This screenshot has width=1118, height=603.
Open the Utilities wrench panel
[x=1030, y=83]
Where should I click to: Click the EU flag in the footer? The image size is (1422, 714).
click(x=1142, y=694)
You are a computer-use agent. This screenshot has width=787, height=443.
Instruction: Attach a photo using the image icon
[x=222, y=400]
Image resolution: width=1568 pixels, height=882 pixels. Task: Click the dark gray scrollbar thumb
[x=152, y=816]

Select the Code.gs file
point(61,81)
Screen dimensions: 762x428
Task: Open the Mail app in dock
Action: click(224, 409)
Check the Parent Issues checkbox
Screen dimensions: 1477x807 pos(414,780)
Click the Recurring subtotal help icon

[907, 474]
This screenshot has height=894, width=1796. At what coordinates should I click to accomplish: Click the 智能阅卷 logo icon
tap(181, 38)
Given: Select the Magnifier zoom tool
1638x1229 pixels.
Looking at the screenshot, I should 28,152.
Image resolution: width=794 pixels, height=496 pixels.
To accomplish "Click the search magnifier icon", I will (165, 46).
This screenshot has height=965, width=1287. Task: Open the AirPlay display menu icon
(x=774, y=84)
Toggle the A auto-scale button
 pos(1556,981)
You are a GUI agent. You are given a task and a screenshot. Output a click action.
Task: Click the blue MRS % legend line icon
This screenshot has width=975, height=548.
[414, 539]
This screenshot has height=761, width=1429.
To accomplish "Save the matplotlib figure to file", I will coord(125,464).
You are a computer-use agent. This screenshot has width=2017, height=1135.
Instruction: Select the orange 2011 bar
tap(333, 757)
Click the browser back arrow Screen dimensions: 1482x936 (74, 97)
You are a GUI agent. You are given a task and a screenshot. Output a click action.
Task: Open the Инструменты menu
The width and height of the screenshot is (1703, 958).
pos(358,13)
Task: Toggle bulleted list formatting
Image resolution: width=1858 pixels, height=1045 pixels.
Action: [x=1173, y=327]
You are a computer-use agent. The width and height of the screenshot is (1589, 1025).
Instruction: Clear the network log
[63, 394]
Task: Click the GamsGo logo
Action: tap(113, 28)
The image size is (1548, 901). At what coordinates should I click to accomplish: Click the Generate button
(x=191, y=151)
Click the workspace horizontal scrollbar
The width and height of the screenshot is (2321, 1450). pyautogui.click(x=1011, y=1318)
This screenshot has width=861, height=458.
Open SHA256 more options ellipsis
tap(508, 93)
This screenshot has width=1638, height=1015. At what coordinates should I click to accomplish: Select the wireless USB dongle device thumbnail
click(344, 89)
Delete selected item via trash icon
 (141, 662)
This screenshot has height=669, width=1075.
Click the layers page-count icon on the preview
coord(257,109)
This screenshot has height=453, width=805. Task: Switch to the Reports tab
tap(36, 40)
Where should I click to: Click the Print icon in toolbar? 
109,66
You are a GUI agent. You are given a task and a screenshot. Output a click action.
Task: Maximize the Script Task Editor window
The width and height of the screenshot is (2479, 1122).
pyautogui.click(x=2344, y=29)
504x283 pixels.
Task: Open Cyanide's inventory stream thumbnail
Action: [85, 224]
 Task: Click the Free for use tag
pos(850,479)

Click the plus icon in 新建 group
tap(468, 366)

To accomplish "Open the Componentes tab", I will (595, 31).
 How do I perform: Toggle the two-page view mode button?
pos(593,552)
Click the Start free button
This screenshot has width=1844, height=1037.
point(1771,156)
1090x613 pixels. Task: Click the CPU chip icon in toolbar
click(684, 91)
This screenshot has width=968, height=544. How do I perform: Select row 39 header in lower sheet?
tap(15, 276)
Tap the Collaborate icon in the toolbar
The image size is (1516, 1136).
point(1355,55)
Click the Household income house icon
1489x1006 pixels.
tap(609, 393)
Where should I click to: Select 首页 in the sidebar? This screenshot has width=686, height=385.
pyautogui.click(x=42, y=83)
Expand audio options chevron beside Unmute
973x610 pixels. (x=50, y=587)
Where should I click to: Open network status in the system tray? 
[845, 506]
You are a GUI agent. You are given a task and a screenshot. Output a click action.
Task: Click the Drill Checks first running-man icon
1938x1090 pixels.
########
DIRECTIONS — The expected output is the complete data, repeated exactly.

SOLUTION BELOW —
This screenshot has width=1118, height=603.
Open the Utilities wrench panel
[x=1030, y=83]
Where should I click to: Click the EU flag in the footer? The image size is (1422, 714).
click(x=1142, y=694)
You are a computer-use agent. This screenshot has width=787, height=443.
Instruction: Attach a photo using the image icon
[x=222, y=400]
Image resolution: width=1568 pixels, height=882 pixels. Task: Click the dark gray scrollbar thumb
[x=152, y=816]

Select the Code.gs file
point(61,81)
Screen dimensions: 762x428
Task: Open the Mail app in dock
Action: click(224, 409)
Check the Parent Issues checkbox
Screen dimensions: 1477x807 pos(414,780)
Click the Recurring subtotal help icon

[907, 474]
This screenshot has height=894, width=1796. At what coordinates should I click to accomplish: Click the 智能阅卷 logo icon
tap(181, 38)
Given: Select the Magnifier zoom tool
1638x1229 pixels.
Looking at the screenshot, I should 28,152.
Image resolution: width=794 pixels, height=496 pixels.
To accomplish "Click the search magnifier icon", I will (165, 46).
This screenshot has height=965, width=1287. Task: Open the AirPlay display menu icon
(x=774, y=84)
Toggle the A auto-scale button
 pos(1556,981)
You are a GUI agent. You are given a task and a screenshot. Output a click action.
Task: Click the blue MRS % legend line icon
This screenshot has width=975, height=548.
[414, 539]
This screenshot has height=761, width=1429.
To accomplish "Save the matplotlib figure to file", I will coord(125,464).
You are a computer-use agent. This screenshot has width=2017, height=1135.
Instruction: Select the orange 2011 bar
tap(333, 757)
Click the browser back arrow Screen dimensions: 1482x936 (74, 97)
You are a GUI agent. You are given a task and a screenshot. Output a click action.
Task: Open the Инструменты menu
The width and height of the screenshot is (1703, 958).
pos(358,13)
Task: Toggle bulleted list formatting
Image resolution: width=1858 pixels, height=1045 pixels.
Action: [x=1173, y=327]
You are a computer-use agent. The width and height of the screenshot is (1589, 1025).
Instruction: Clear the network log
[63, 394]
Task: Click the GamsGo logo
Action: tap(113, 28)
The image size is (1548, 901). At what coordinates should I click to accomplish: Click the Generate button
(x=191, y=151)
Click the workspace horizontal scrollbar
The width and height of the screenshot is (2321, 1450). pyautogui.click(x=1011, y=1318)
This screenshot has width=861, height=458.
Open SHA256 more options ellipsis
tap(508, 93)
This screenshot has width=1638, height=1015. At what coordinates should I click to accomplish: Select the wireless USB dongle device thumbnail
click(344, 89)
Delete selected item via trash icon
 (141, 662)
This screenshot has height=669, width=1075.
Click the layers page-count icon on the preview
coord(257,109)
This screenshot has height=453, width=805. Task: Switch to the Reports tab
tap(36, 40)
Where should I click to: Click the Print icon in toolbar? 
109,66
You are a GUI agent. You are given a task and a screenshot. Output a click action.
Task: Maximize the Script Task Editor window
The width and height of the screenshot is (2479, 1122).
pyautogui.click(x=2344, y=29)
504x283 pixels.
Task: Open Cyanide's inventory stream thumbnail
Action: [85, 224]
 Task: Click the Free for use tag
pos(850,479)

Click the plus icon in 新建 group
tap(468, 366)

To accomplish "Open the Componentes tab", I will (595, 31).
 How do I perform: Toggle the two-page view mode button?
pos(593,552)
Click the Start free button
This screenshot has width=1844, height=1037.
point(1771,156)
1090x613 pixels. Task: Click the CPU chip icon in toolbar
click(684, 91)
This screenshot has width=968, height=544. How do I perform: Select row 39 header in lower sheet?
tap(15, 276)
Tap the Collaborate icon in the toolbar
The image size is (1516, 1136).
point(1355,55)
Click the Household income house icon
1489x1006 pixels.
tap(609, 393)
Where should I click to: Select 首页 in the sidebar? This screenshot has width=686, height=385.
pyautogui.click(x=42, y=83)
Expand audio options chevron beside Unmute
973x610 pixels. (x=50, y=587)
Where should I click to: Open network status in the system tray? 
[845, 506]
You are a GUI agent. You are given a task and a screenshot. Output a click action.
Task: Click the Drill Checks first running-man icon
1938x1090 pixels.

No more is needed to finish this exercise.